= Pope's Crossing =

Pope's Crossing was a ford on the Pecos River located one mile south of the New Mexico–Texas border on the modern Loving–Reeves county line. Discovered by members of an 1855 expedition tasked with drilling artesian wells east of the Pecos led by U.S. Army topographical engineer John Pope, the ford quickly became the primary crossing of the river on the "upper" military or emigrant road between San Antonio and the ford on the Rio Grande opposite the Mexican town of El Paso del Norte. Heavily used by emigrants, soldiers, traders, and freighters eager to avoid the more difficult and unpredictable crossings further south, Pope's Crossing became a well-traveled part of the network of transcontinental wagon roads that developed across Texas in the 1850s to facilitate settlement and commerce in the southwestern lands recently acquired as a result of the Mexican–American War.

The ford on the Pecos chosen by the Butterfield Overland Mail line and, later, by the Goodnight–Loving cattle trail, Pope's Crossing would also play a significant role in the development of transportation, communication, and economic infrastructure in the Trans-Pecos region of Texas. Rendered impractical by the coming of the railroads in 1880, the crossing, and the associated camp Pope established nearby, would be inundated by the waters of Red Bluff Reservoir, created when the Pecos was impounded by the construction of the Red Bluff Dam in 1936.

==History==
In the early 1850s the United States Congress, eager to secure permanent links with the 525,000 square miles of southwestern territory acquired by the United States as a result of the Mexican–American War, dispatched a number of expeditions into these lands to survey possible routes for a transcontinental rail line from the Mississippi river to the Pacific coast. The expedition tasked with surveying a southern route across Texas from the Rio Grande to the Red River was entrusted to Brevet Captain John Pope, an Army topographical engineer in the Department of New Mexico. Assembling a group of approximately 75 officers, scientific specialists, teamsters and escort troops at Mesilla, a town on the Rio Grande near modern Las Cruces, New Mexico, Pope began to move east in February 1853. Traveling past the Guadalupe Mountains, Pope crossed the Pecos River near the modern Texas-New Mexico border and continued east across the Llano Estacado and the Cross Timbers, reaching the Red River near Preston on May 16.
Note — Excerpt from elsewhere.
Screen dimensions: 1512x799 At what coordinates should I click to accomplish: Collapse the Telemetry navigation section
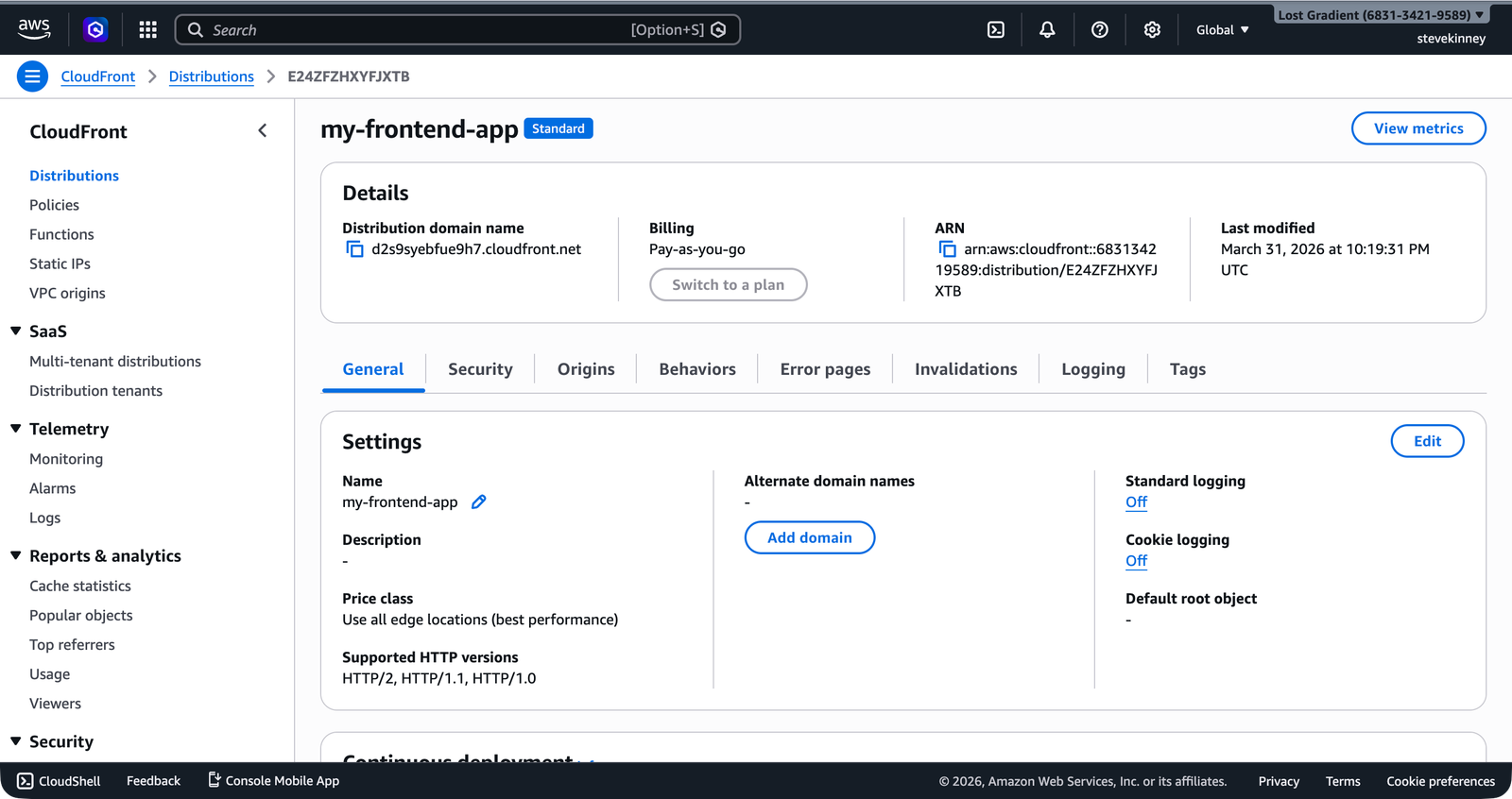[16, 429]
Pope's report, submitted to Congress in late 1854, lauded the proposed southern route, describing it as "a route for emigration or for military purposes ... from the frontiers of Arkansas to the valley of the Rio Grande, which, for more than half the entire distance, traverses a region fertile, well watered, well timbered, and of mild climate." The only major problem with constructing a railroad along the route, the report conceded, was the area between the Pecos River and the headwaters of the Colorado River, a difficult part of the Llano Estacado that contained very little water or wood. A possible solution, Pope argued, was to drill a series of artesian wells east of the Pecos to provide permanent supplies of water for emigrants and railroads, his report concluding that "the peculiarly favorable character of the ground along the route of the 32d parallel, the directness of this route over it, and the difficulties [of potential routes] to the north and south, would seem to present inducements eminently favorable to the construction of these wells."

Congress agreed, and in 1855 Pope was ordered to return to the Pecos for the purpose of seeking underground sources of water, the first Anglo attempt to drill for resources in the Trans-Pecos region. Leaving the port of Indianola, on the Texas gulf coast, Pope traveled to the Pecos, establishing a camp on the eastern bank of the river approximately 4 miles south of the modern Texas–New Mexico border. Near the end of the almost three year attempt to find water, one of the many small parties of exploration dispatched by Pope to map the local area and catalog local flora and fauna discovered a previously unknown ford across the Pecos north of Pope's camp. Seemingly undiscovered by any of the several expeditions that had previously crossed the area, or by emigrant trains, or even by Pope himself, who had crossed the Pecos further north at the confluence with Delaware Creek during his expedition of 1854, the unnamed ford was noted on a June 1858 map prepared by Pope as being "three miles north-northwest of his 'Main Camp,' and one mile south of the New Mexico line."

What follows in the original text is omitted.